Will assume defaults for version 1.1
  self.delegate = real_initialize(


In [3]:
config["data"]

'cora'

In [14]:
import torch
import pickle
import numpy as np

import os.path as osp

from torch_geometric.data import Data
from torch_sparse import coalesce


def load_citation_dataset(cfg):
    """
    this will read the citation dataset from HyperGCN, and convert it edge_list to
    [[ -V- | -E- ]
     [ -E- | -V- ]]
    """
    data_dir = cfg["data"]["data_dir"]
    print(
        f"Loading {cfg['data']['data_domain']} dataset name: {cfg['data']['data_name']}"
    )

    # first load node features:

    with open(osp.join(data_dir, "features.pickle"), "rb") as f:
        features = pickle.load(f)
        features = features.todense()

    # then load node labels:
    with open(osp.join(data_dir, "labels.pickle"), "rb") as f:
        labels = pickle.load(f)

    num_nodes, feature_dim = features.shape
    assert num_nodes == len(labels)
    print(f"number of nodes:{num_nodes}, feature dimension: {feature_dim}")

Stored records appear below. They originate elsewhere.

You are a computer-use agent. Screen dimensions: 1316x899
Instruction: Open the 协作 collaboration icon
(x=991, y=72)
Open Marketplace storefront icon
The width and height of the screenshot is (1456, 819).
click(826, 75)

    features = torch.FloatTensor(features)
    labels = torch.LongTensor(labels)

    # The last, load hypergraph.
    with open(osp.join(data_dir, "hypergraph.pickle"), "rb") as f:
        # hypergraph in hyperGCN is in the form of a dictionary.
        # { hyperedge: [list of nodes in the he], ...}
        hypergraph = pickle.load(f)

    print(f"number of hyperedges: {len(hypergraph)}")

    edge_idx = num_nodes
    node_list = []
    edge_list = []
    for he in hypergraph.keys():
        cur_he = hypergraph[he]
        cur_size = len(cur_he)

        node_list += list(cur_he)
        edge_list += [edge_idx] * cur_size

        edge_idx += 1

    edge_index = np.array([node_list + edge_list, edge_list + node_list], dtype=int)
    edge_index = torch.LongTensor(edge_index)

    data = Data(x=features, edge_index=edge_index, y=labels)

    # data.coalesce()
    # There might be errors if edge_index.max() != num_nodes.
    # used user function to override the default function.
    # the following will also sort the edge_index and remove duplicates.
    total_num_node_id_he_id = edge_index.max() + 1
    data.edge_index, data.edge_attr = coalesce(
        data.edge_index, None, total_num_node_id_he_id, total_num_node_id_he_id
    )

    n_x = num_nodes
    #     n_x = n_expanded
    num_class = len(np.unique(labels.numpy()))
    # val_lb = int(n_x * train_percent)
    # percls_trn = int(round(train_percent * n_x / num_class))
    # data = random_planetoid_splits(data, num_class, percls_trn, val_lb)
    data.n_x = n_x
    # add parameters to attribute

    # data.train_percent = train_percent
    data.num_hyperedges = len(hypergraph)

    return data

In [15]:
load_citation_dataset(config)

Loading hypergraph dataset name: cora
number of nodes:2708, feature dimension: 1433
number of hyperedges: 1072


  features = pickle.load(f)


Data(x=[2708, 1433], edge_index=[2, 9170], y=[2708], n_x=2708, num_hyperedges=1072)

'hypergraph'